Сидящий во мне бездельник, пессимист убеждал: «Добиться успеха в качестве писателя выше твоих сил. Брось это!» Я мечтал о том, чтобы стать лифтером где-нибудь в Бруклине или посудомоем в дешевом ресторане. Мне, вегетарианцу, требовались лишь ломоть хлеба, кусок сыра, чашка кофе и постель. Я мог бы жить на сумму менее двадцати долларов в неделю, мог бы отправиться на отдых или покончить жизнь самоубийством. Однако другой голос возражал: «У тебя есть настоящие произведения, лежащие в чемоданах, которые ты таскал из одной меблированной комнаты в другую. Не обрекай их на уничтожение. Сорок восемь это еще не старость. Анатолю Франсу исполнилось сорок, когда он впервые начал писать. Были даже такие — как там их звали? — чья литературная карьера началась, когда им было за пятьдесят.

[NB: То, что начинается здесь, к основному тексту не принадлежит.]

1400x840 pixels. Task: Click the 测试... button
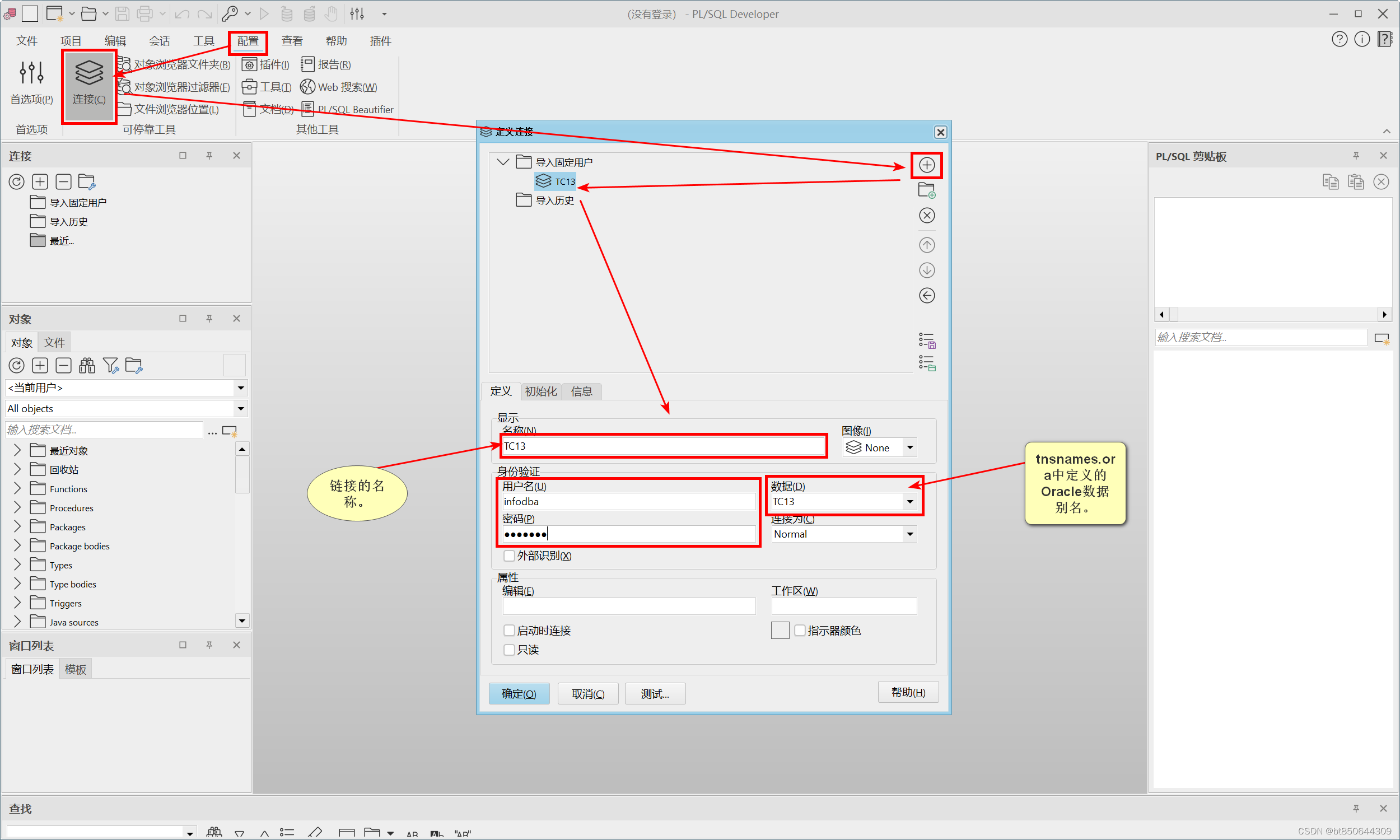tap(655, 694)
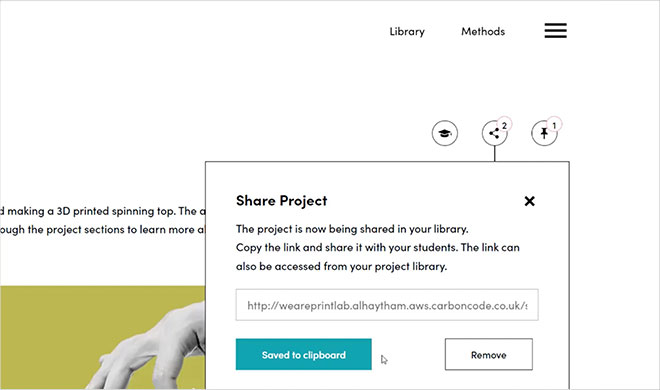Click the 'now being shared in your library' text
This screenshot has width=660, height=390.
tap(386, 229)
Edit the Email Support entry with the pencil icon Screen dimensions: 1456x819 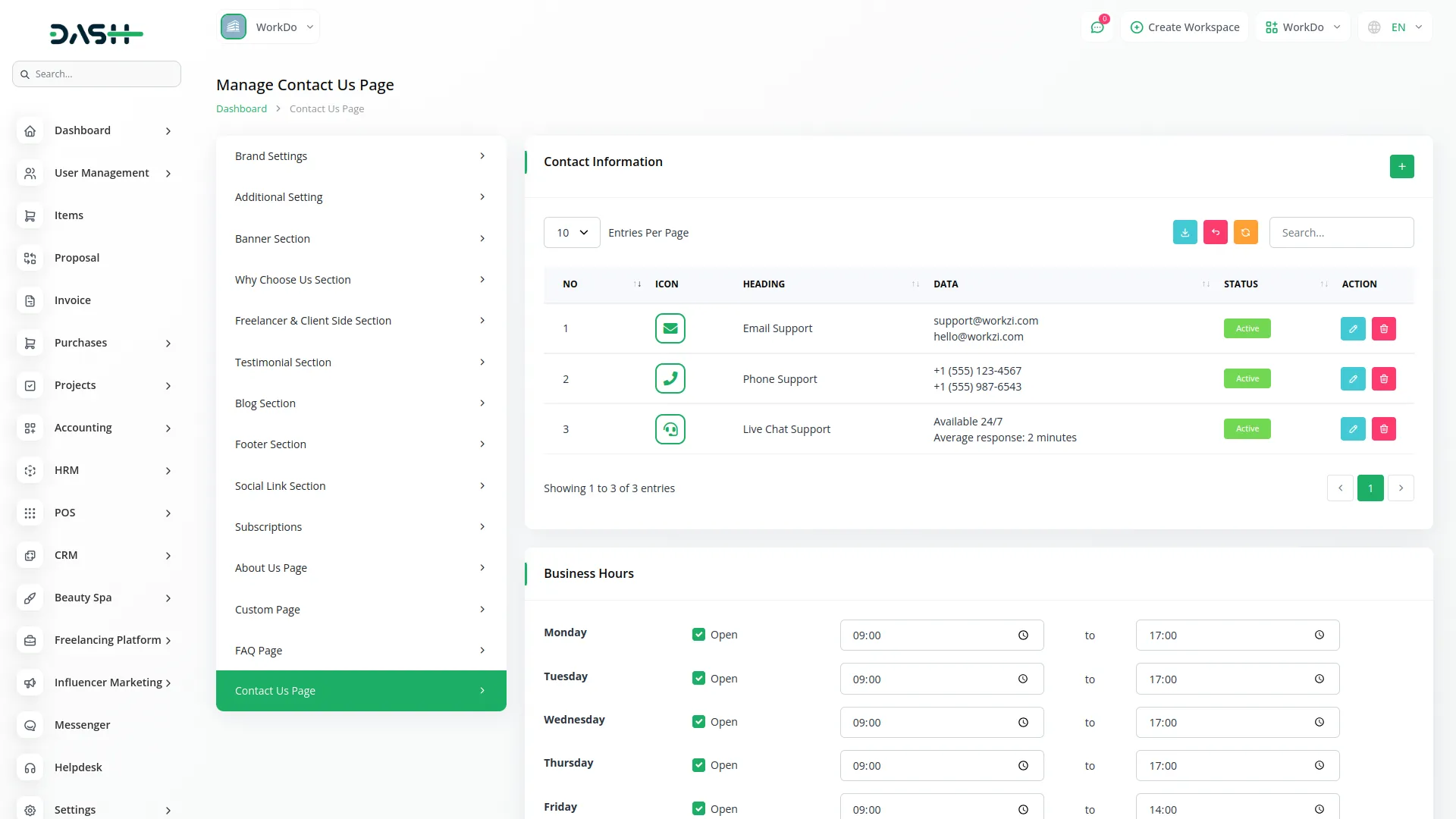[x=1353, y=328]
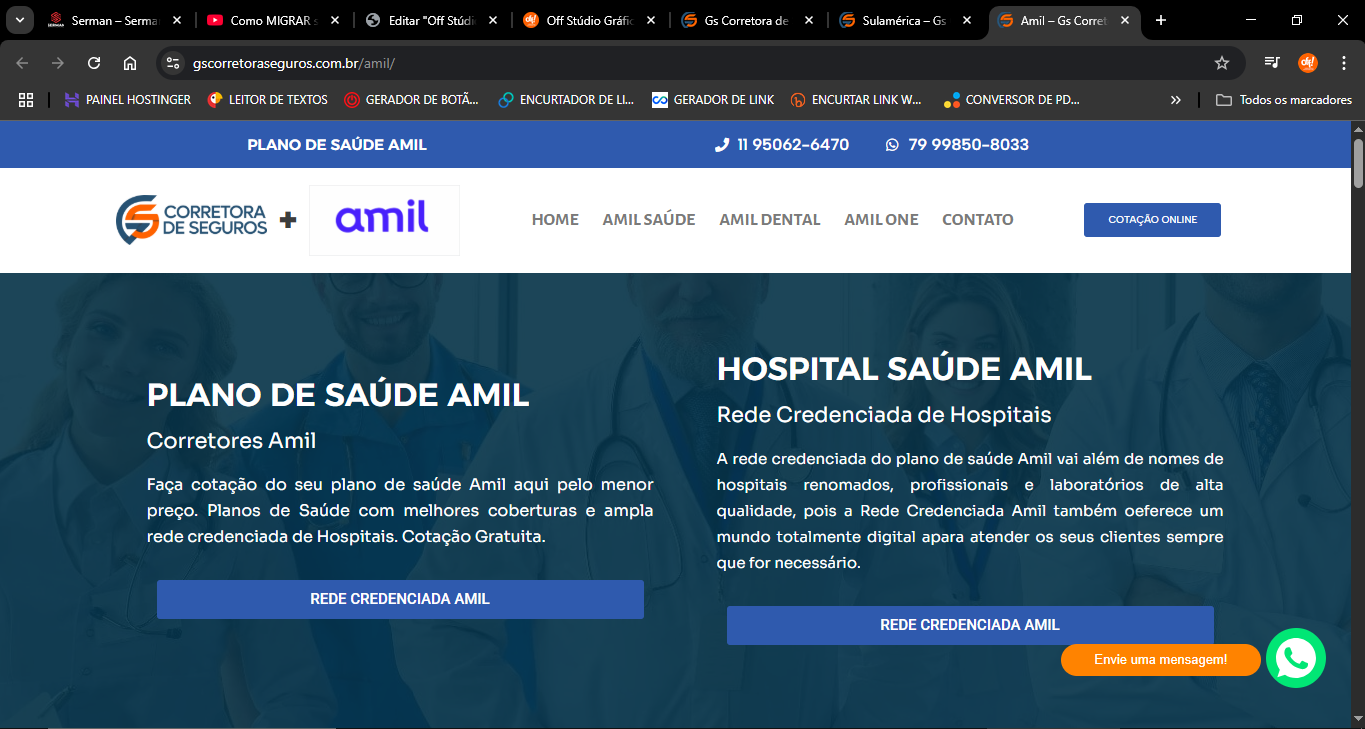Select AMIL DENTAL in the navigation menu
The height and width of the screenshot is (729, 1365).
pyautogui.click(x=769, y=219)
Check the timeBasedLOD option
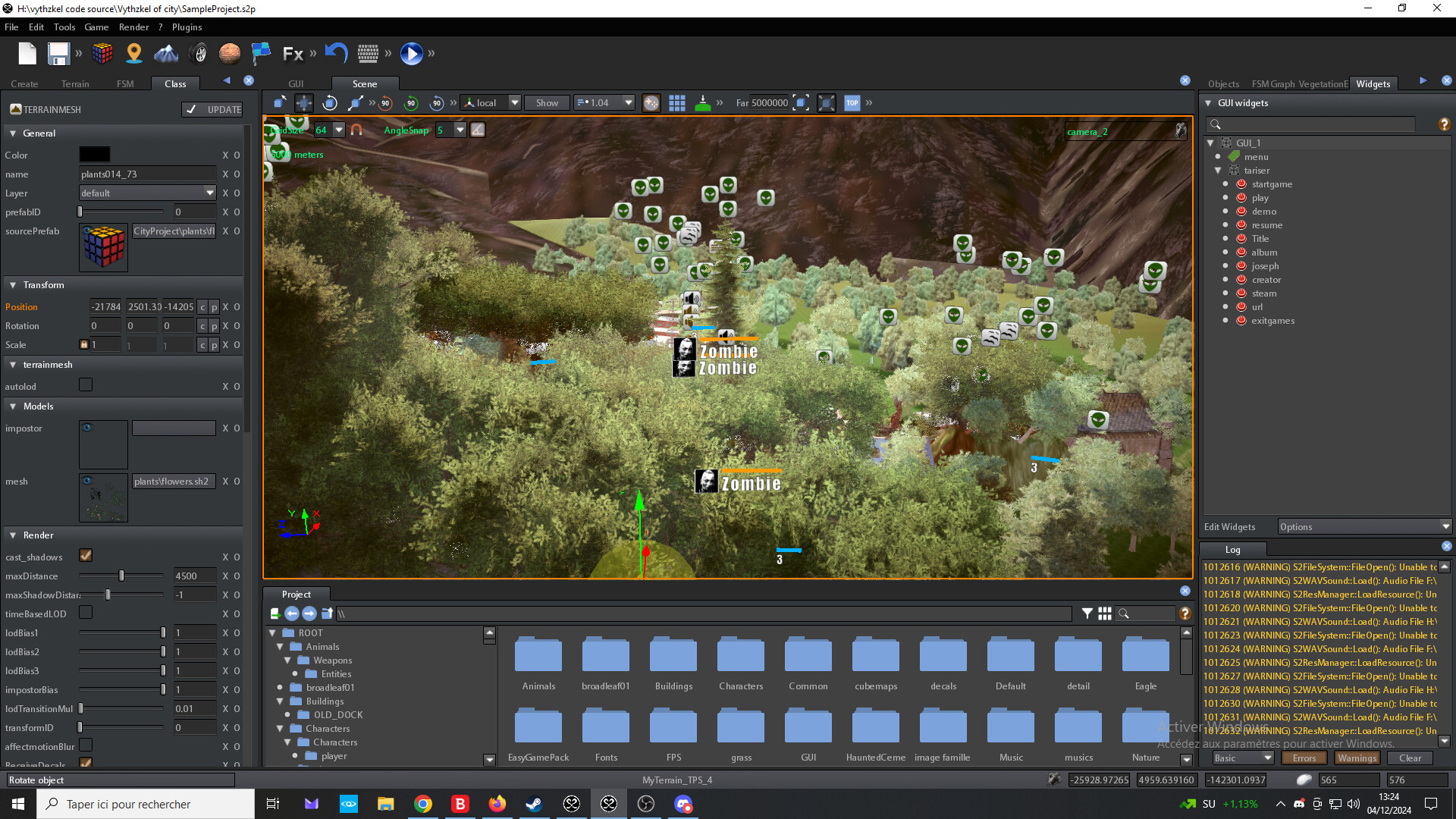Screen dimensions: 1456x819 85,613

Когда-то ты принялся за дело, и, пока оно у тебя есть, будь ему предан. Начни завтра!»
Я вскочил с кровати, зажег свет и открыл ящик, где хранились мои записные книжки и некоторые старые дневники. Боже правый, я начал ценить дар свободы выбора, когда я был совсем молодым, когда мне еще не было даже двадцати. «СВОБОДНЫЙ ВЫБОР ИЛИ СМЕРТЬ», — написал я на странице записной книжки и подчеркнул это трижды: зеленым, потом синим и наконец красным. Я записал этот короткий девиз больше двадцати лет назад в гостинице Отвоцка, когда мне было около двадцати семи. Тогда у меня случился такой же кризис, как сейчас. И среди ночи я поднял руку и поклялся, что на этот раз сдержу слово.